The Business Opportunity Rule is an FTC rule that was implemented in 2012. It requires sellers offering business opportunities to provide specific information, such as disclosure documents, to prospective recruits and also sets a seven-day waiting period after the disclosures have been made before a contract can be signed. As the terms of this rule were considered to be unreasonably burdensome to virtually all direct selling business models, the direct selling industry vigorously protested its inclusion within this new rule and was ultimately rewarded with an exemption.

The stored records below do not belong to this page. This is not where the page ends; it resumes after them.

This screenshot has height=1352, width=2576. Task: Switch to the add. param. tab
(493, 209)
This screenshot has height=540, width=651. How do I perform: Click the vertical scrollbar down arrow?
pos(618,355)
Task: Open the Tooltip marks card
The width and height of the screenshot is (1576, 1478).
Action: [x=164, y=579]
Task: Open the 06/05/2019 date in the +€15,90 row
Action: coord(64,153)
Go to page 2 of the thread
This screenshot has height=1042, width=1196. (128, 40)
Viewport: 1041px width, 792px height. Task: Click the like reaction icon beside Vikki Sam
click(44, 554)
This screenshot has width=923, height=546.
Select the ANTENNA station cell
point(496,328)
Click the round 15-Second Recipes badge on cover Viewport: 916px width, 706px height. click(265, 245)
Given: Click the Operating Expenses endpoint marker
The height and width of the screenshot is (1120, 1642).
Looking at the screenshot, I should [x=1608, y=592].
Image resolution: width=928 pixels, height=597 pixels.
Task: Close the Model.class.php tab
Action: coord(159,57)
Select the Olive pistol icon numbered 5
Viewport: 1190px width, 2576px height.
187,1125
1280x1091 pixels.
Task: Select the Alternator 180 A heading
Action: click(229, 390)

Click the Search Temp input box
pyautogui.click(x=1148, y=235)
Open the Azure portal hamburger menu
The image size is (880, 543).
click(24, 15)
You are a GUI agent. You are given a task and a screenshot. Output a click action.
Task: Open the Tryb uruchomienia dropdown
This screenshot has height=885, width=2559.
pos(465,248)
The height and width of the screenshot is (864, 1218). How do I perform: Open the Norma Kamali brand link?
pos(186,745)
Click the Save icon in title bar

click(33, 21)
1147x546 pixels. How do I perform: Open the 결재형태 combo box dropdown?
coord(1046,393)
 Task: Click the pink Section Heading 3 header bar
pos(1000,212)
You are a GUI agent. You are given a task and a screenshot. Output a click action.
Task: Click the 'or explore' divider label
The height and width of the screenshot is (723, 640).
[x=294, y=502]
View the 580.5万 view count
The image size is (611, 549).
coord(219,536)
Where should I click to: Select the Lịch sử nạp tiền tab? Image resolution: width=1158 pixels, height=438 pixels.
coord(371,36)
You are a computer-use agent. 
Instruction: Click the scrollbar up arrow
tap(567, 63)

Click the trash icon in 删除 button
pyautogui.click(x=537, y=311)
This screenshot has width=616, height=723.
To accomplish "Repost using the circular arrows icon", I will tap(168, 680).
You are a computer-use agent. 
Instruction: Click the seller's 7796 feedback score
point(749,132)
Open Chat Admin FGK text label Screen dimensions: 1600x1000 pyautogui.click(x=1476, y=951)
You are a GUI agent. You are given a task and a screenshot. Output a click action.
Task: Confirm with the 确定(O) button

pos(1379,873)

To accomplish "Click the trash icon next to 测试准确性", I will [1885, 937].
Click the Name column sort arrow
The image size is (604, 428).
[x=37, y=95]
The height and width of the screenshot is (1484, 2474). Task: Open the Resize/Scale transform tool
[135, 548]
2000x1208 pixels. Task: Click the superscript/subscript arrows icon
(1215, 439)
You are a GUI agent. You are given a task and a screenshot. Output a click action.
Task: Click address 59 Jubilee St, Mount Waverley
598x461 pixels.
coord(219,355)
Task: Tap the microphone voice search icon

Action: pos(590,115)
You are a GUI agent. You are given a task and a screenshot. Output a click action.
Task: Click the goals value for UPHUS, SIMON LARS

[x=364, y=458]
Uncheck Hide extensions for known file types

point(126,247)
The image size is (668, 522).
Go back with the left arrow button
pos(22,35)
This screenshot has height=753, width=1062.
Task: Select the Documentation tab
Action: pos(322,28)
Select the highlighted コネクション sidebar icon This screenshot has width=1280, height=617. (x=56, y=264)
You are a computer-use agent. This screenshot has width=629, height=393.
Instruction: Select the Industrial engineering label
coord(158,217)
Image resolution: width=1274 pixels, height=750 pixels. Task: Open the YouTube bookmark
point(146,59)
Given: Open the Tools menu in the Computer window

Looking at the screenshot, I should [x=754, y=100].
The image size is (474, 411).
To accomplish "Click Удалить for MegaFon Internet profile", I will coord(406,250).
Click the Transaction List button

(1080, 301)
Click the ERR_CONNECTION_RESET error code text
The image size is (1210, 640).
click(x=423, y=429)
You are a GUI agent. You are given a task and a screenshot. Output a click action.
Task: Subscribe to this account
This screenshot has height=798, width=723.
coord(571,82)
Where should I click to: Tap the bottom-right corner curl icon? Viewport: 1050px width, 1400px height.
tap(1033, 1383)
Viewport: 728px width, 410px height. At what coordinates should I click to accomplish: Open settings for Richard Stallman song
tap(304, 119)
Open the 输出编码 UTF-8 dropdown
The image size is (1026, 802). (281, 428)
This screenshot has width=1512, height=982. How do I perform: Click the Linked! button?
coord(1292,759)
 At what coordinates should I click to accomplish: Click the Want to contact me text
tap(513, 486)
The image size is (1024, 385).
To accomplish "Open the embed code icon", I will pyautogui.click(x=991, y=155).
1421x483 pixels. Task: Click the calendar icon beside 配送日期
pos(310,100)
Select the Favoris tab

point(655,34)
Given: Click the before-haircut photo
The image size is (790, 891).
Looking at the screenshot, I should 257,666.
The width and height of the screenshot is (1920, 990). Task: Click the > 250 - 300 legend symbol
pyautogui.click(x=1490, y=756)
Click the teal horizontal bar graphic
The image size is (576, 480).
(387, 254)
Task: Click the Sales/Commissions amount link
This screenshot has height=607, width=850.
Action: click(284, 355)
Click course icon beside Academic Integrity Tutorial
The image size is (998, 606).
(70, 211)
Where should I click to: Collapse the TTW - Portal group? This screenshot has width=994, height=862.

However, in June 2021, the FTC announced that it would be reviewing all current rules, including the Business Opportunity Rule. More concerning, Commissioner Chopra issued a formal statement explicitly referencing a desire to utilize this rule to target multilevel-marketers by reversing the exemption and allowing the Commission to seek restitution and penalties against individuals and companies targeted for deceptive earnings claims.
What is the ROSCA / MoviePass case?
The FTC recently settled a case with a company called MoviePass that sold a subscription service giving customers unlimited trips to movie theaters for a flat fee. MoviePass began incurring massive losses. To limit these losses, MoviePass created new policies to limit their customer’s ability to use the service: resetting customers’ passwords to prevent use of their app, implementing a per-month movie limit and requiring customers to send pictures of movie stubs. Essentially, MoviePass changed the terms of service after the sale.
The FTC decided to take action against MoviePass for violating Section 5 of the FTC Act as well as ROSCA, which is the Retail Online Shoppers’ Confidence Act passed in 2010. The ROSCA bill was signed into law with the primary objective of preventing “negative options sales,” which is when a customer accrues a charge after failing to opt out of a product offer or cancel an agreement. For example, if a customer submits a credit card to an online company for shipping costs to take advantage of a free product offer, and then is subsequently charged for that product at a later date because they did not opt out of a monthly subscription service, that customer is the victim of a ROSCA violation in the eyes of the FTC. MoviePass later settled the case with the FTC and is no longer in business.
How does the ROSCA case threaten direct sellers?
The FTC did not target MoviePass for deceptive negative options transactions, even though it utilized auto-pay. Rather, the Commission alleged a ROSCA violation for deceptive practices via the underlying characteristics of the product itself, which represents an expansive new interpretation of this law. The FTC’s successful action against MoviePass stands as a warning to any company, including many direct sellers, that utilizes negative options transactions, including auto-pay features. These payment systems, even if administered fairly, will allow the FTC through the door with the ROSCA act, and it will then be free to scrutinize any part of the business plan for deceptive practices. While the FTC did not incur civil penalties against MoviePass, Commissioner Christine Wilson stated that ROSCA “will serve as notice to the market, and future violations of this type may well warrant civil penalties.”
What is H.R. 2668?
H.R. 2668, the Consumer Protection and Recovery Act, is a bill before Congress designed to restore and strengthen the FTC’s 13(b) powers of monetary restitution and disgorgement that were taken away by the Supreme Count in the AMG case. In addition to reinstating monetary relief under Section 13(b), this bill would give the FTC a 10-year statute of limitations to pursue monetary relief against violators. This will give the Commission the power to go after companies for conduct no longer in practice, and potentially green-light actions against companies that it chose not to target previously. H.R. 2668 has passed the House and is awaiting debate in the Senate.